> [What you are asked to do] Give back the data in full, with every line exact.

------------------------------------

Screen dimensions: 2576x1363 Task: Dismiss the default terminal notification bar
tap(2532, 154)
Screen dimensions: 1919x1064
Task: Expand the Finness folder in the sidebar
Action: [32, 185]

------------------------------------

> [Solution]
Screen dimensions: 2576x1363 Task: Dismiss the default terminal notification bar
tap(2532, 154)
Screen dimensions: 1919x1064
Task: Expand the Finness folder in the sidebar
Action: [32, 185]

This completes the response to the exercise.